There is a test on these in this weeks Auto Express cant remember what won but I think the Dodo juice one did well


----------



## robokn (Feb 21, 2006)

It came out on top I think by quite some margin


----------



## No.25 (Apr 11, 2012)

I use this:

http://www.cleanyourcar.co.uk/washi...uys-wooly-mammoth-drying-towel/prod_1003.html

The car has more luxuries than I do!!


----------



## forest (Mar 17, 2009)

And another one

http://www.polishedbliss.co.uk/acatalog ... towel.html


----------



## lamps (Nov 16, 2009)

I,ve been used the Polished Bliss drying towel for some time now and I can vouch for it being extremely good at what it's supposed to do!

Lamps


----------



## m-a-r-k (Nov 17, 2009)

robokn said:


> It came out on top I think by quite some margin


It came third although was the best at water absorption.
The Kent towel won.
http://www.autoexpress.co.uk/products/p ... ested.html


----------



## IC_HOTT (May 29, 2010)

m-a-r-k said:


> robokn said:
> 
> 
> > It came out on top I think by quite some margin
> ...


+1


----------



## philb (Oct 23, 2011)

The auto-glym towel works well but quite pricey compared to some of the larger towels. 
Can't complain for the £1.50 I bought it for though!!


----------



## TheMetalMan0 (Jun 30, 2009)

These are amazing.
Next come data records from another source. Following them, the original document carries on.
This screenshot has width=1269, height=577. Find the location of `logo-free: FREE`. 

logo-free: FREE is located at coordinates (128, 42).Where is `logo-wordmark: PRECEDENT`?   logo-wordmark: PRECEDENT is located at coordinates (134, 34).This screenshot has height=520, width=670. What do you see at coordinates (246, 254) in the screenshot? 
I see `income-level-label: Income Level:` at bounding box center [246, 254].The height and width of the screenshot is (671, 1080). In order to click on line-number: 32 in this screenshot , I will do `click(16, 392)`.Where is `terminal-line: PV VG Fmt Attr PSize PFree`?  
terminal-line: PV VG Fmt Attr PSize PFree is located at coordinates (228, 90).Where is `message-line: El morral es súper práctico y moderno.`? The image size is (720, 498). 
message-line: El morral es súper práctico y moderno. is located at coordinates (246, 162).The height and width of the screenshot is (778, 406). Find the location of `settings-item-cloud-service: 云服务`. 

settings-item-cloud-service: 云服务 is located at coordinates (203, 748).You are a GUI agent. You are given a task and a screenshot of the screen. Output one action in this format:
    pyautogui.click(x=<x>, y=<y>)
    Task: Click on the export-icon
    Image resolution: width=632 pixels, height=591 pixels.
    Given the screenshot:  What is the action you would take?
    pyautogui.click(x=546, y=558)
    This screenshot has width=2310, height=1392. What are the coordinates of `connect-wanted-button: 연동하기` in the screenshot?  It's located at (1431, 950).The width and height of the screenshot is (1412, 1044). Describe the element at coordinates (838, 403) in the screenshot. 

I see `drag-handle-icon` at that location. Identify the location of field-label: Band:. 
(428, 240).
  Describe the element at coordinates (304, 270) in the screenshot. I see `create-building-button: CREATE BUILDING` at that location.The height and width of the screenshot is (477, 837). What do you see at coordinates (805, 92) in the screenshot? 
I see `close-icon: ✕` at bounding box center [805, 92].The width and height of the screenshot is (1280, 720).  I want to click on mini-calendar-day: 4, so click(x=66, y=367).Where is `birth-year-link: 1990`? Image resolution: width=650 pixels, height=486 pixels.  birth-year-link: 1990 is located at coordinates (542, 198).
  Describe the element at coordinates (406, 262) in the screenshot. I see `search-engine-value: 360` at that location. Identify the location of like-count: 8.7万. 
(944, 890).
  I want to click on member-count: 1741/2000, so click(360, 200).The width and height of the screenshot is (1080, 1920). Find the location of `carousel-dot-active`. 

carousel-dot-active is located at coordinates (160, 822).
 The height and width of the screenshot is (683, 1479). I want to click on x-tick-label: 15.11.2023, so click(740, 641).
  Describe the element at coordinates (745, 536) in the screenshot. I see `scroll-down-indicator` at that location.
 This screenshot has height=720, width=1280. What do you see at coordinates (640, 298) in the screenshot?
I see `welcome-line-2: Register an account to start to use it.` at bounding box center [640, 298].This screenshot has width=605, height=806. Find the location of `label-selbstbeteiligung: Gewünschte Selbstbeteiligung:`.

Looks very similar to some of the others posted so any of those will probably do well.


----------



## blizeH (Feb 10, 2012)

The kent one seems to be half the price of the other ones mentioned on here, and came out top of the results? Hmm... tempting


----------



## Guzi (Jun 13, 2010)

TheMetalMan0 said:


> These are amazing. Looks very similar to some of the others posted so any of those will probably do well.


+1

cant beleive i hadn't used one before!


----------